Scoring rules analyzed:

The SBS at the 10th, 50th and 90th percentiles of observed times
The ISBS, using 50 equidistant points between the 5th and 80th percentile of observed times
The RCLL
An experimental weighted version of RCLL, which we called wRCLL (or RCLL*), see weighted_RCLL.R for more details. This is not a proper scoring rule, but we included it to explore the impact of weighting on properness violations.

We compute 95% confidence intervals (CIs) for the mean score difference D (true - predicted) using a t-distribution. A violation is marked statistically significant if:

The mean score difference exceeds a positive threshold: \bar{D} > 0.0001
The CI excludes zero (i.e., \text{CI}_\text{lower} > 0)

Code

res = res |>
  select(!matches("shape|scale|prop_cens|tv_dist|n_events|max_t|m_true|m_pred"))

measures = c("SBS_q10", "SBS_median", "SBS_q90", "ISBS", "RCLL", "wRCLL")
n_distrs = 1000 # `m` value from paper's experiment
tcrit = qt(0.975, df = n_distrs - 1) # 95% t-test
threshold = 1e-4

data = measures |>
  lapply(function(m) {
    mean_diff_col = paste0(m, "_diff")
    mean_sd_col = paste0(m, "_sd")

    res |>
      select(sim, n, !!mean_diff_col, !!mean_sd_col, starts_with("shift_"),
             epsilon, starts_with("S_")) |>
      select(-ends_with("tail")) |>
      mutate(
        se = .data[[mean_sd_col]] / sqrt(n_distrs),
        CI_lower = .data[[mean_diff_col]] - tcrit * se,
        CI_upper = .data[[mean_diff_col]] + tcrit * se,
        signif_violation = .data[[mean_diff_col]] > threshold & CI_lower > 0,
        # Keep relevant SBS columns
        shift_q10 = if (m == "SBS_q10") shift_q10 else NA_real_,
        S_Y_q10   = if (m == "SBS_q10") S_Y_q10 else NA_real_,
        S_C_q10   = if (m == "SBS_q10") S_C_q10 else NA_real_,
        shift_med = if (m == "SBS_median") shift_med else NA_real_,
        S_Y_med   = if (m == "SBS_median") S_Y_med else NA_real_,
        S_C_med   = if (m == "SBS_median") S_C_med else NA_real_,
        shift_q90 = if (m == "SBS_q90") shift_q90 else NA_real_,
        S_Y_q90   = if (m == "SBS_q90") S_Y_q90 else NA_real_,
        S_C_q90   = if (m == "SBS_q90") S_C_q90 else NA_real_
      ) |>
      select(!se) |>
      mutate(metric = !!m) |>
      relocate(metric, .after = 1) |>
      rename(diff = !!mean_diff_col,
             sd   = !!mean_sd_col)
  }) |>
  bind_rows()

__Information provided__:
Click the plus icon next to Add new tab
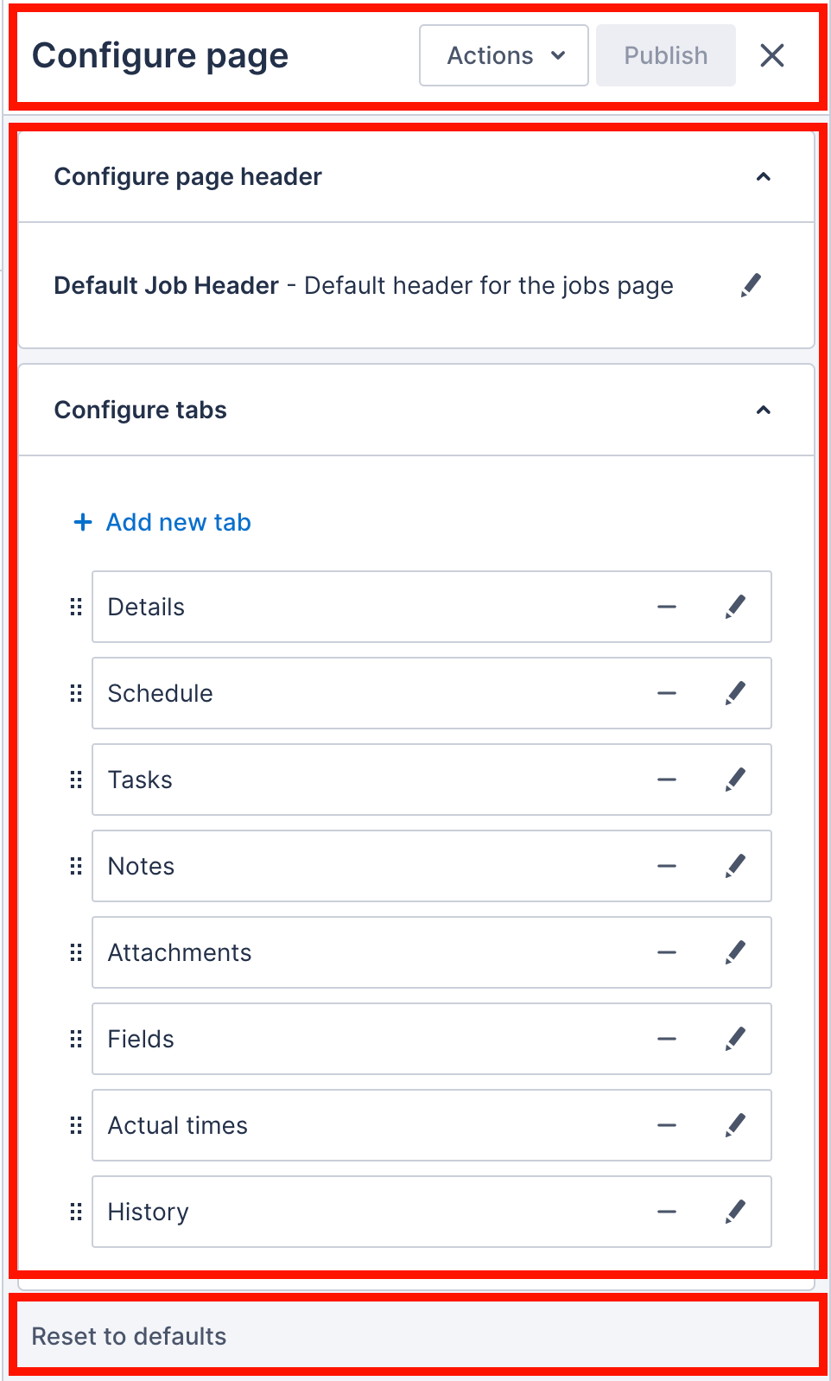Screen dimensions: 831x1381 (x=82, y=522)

__Exercises__:
#1 According to the scoring-rules text, how many equidistant points does the ISBS use, and between which percentiles?
#2 Please copy out the scoring-rules text, starting at the words "The SBS at the" and ending after "on properness violations.", and swap each "observed times" for "event times".
Use only the scoring-rules text for these, not the lines.

__Responses__:
#1 50 equidistant points, between the 5th and 80th percentile of observed times.

#2
The SBS at the 10th, 50th and 90th percentiles of event times
The ISBS, using 50 equidistant points between the 5th and 80th percentile of event times
The RCLL
An experimental weighted version of RCLL, which we called wRCLL (or RCLL*), see weighted_RCLL.R for more details. This is not a proper scoring rule, but we included it to explore the impact of weighting on properness violations.